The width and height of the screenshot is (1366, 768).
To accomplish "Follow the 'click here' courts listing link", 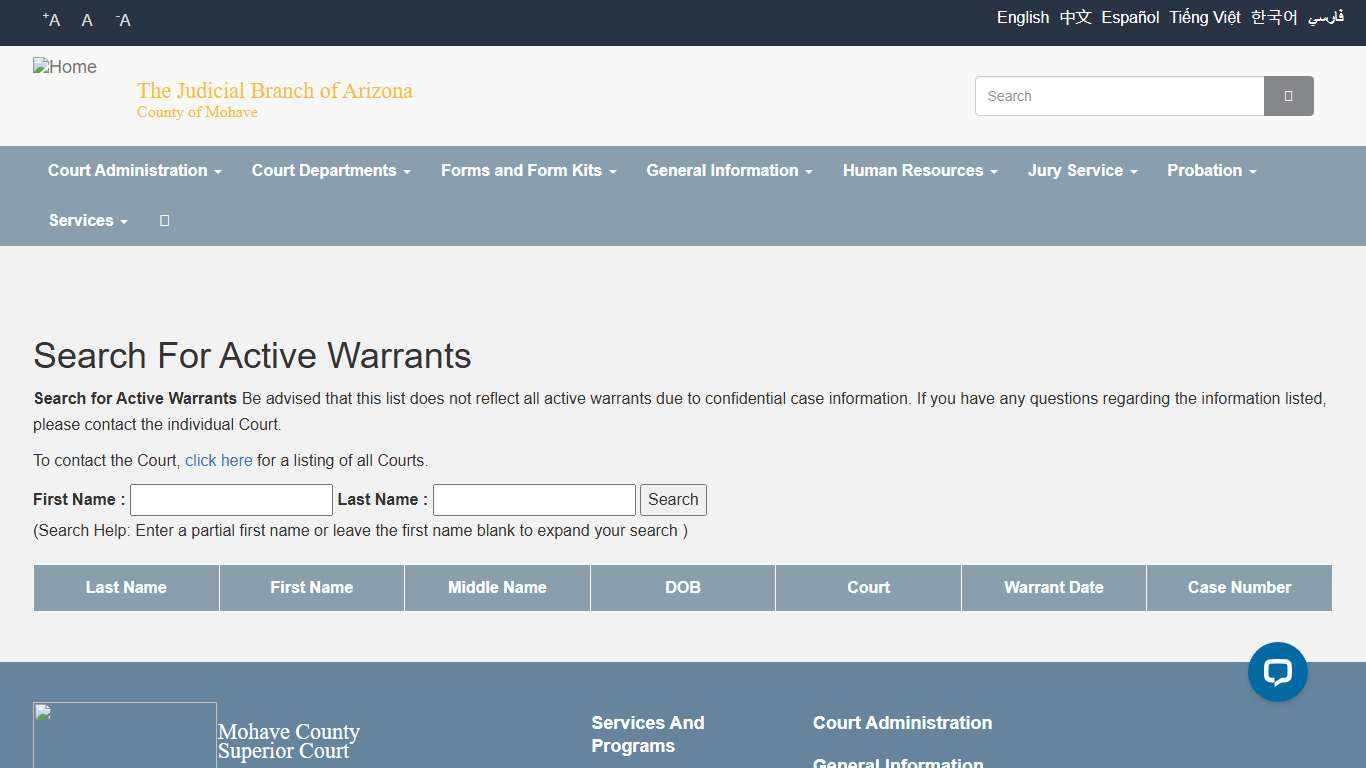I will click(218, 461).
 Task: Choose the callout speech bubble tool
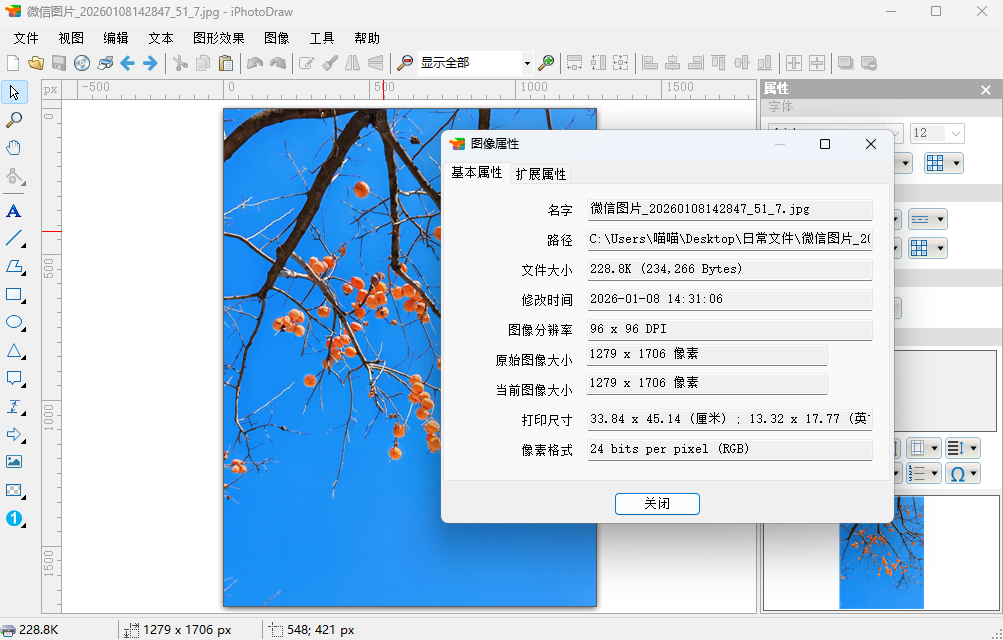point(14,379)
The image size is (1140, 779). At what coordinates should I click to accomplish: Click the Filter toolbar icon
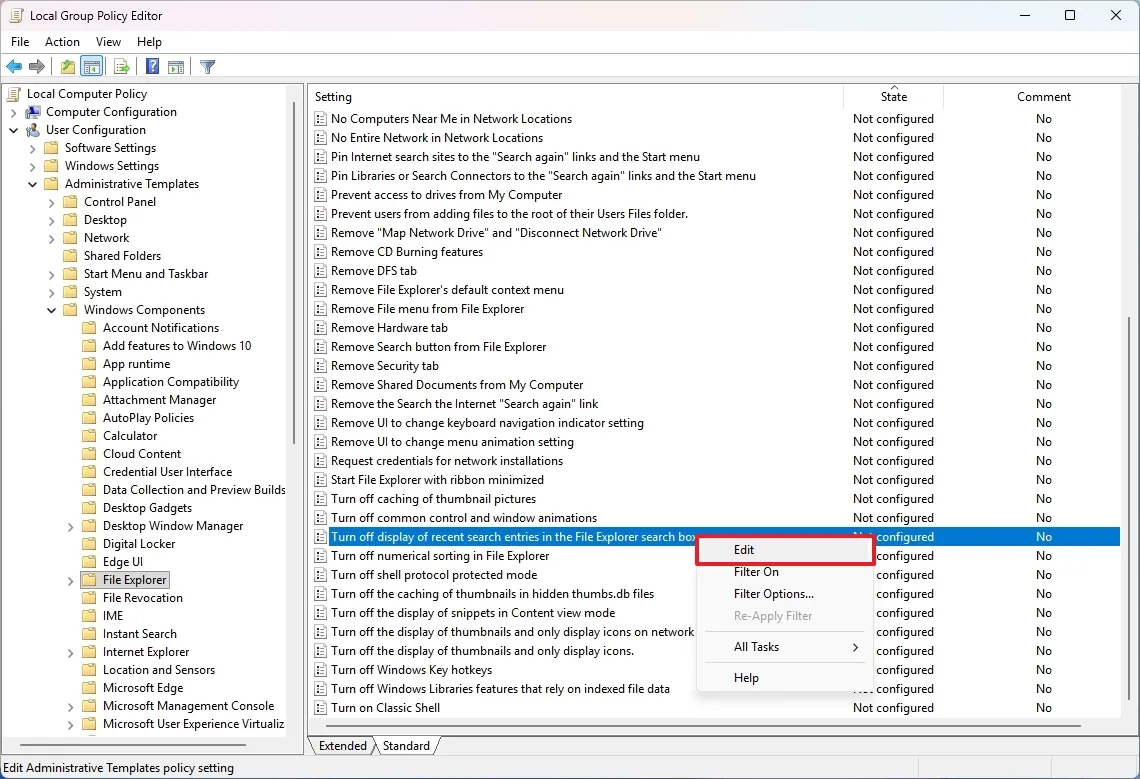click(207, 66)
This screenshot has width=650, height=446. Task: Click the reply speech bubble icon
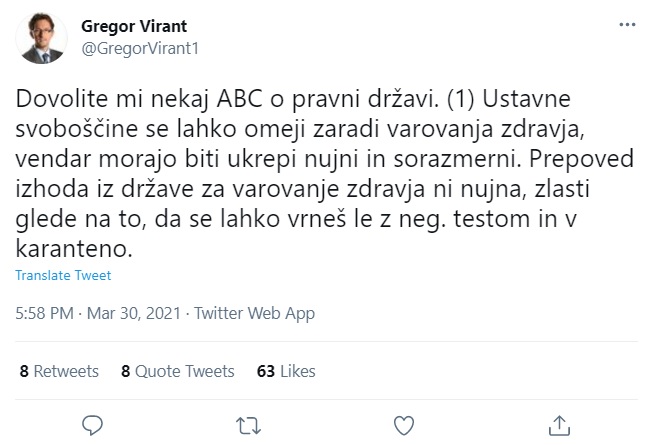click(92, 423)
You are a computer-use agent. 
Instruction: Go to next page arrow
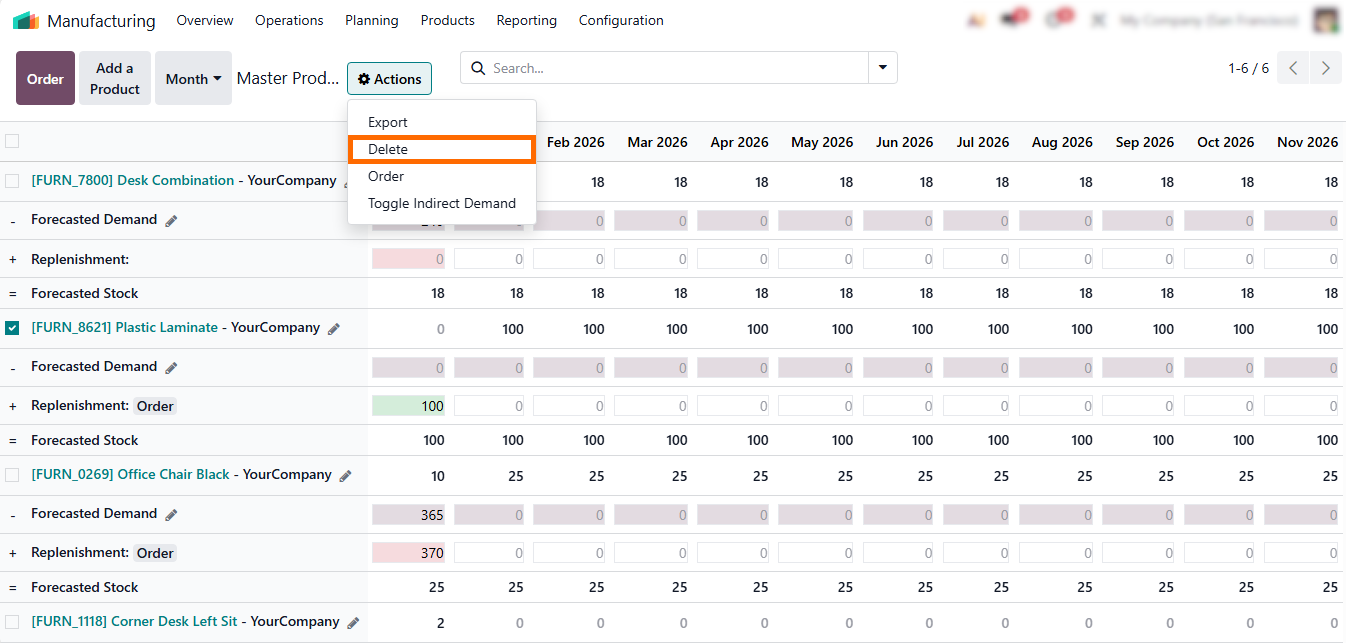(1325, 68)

————

AIM OF THE EXERCISE
Begin the copy at the line containing "The image size" and end it at the final line of the material above, reproducing each line exactly and omitting pictures.

RESPONSE TO THE EXERCISE
The image size is (1140, 779). At what coordinates should I click to accomplish: Click the Filter toolbar icon
click(207, 66)
This screenshot has width=650, height=446. Task: Click the reply speech bubble icon
click(92, 423)
You are a computer-use agent. 
Instruction: Go to next page arrow
(1325, 68)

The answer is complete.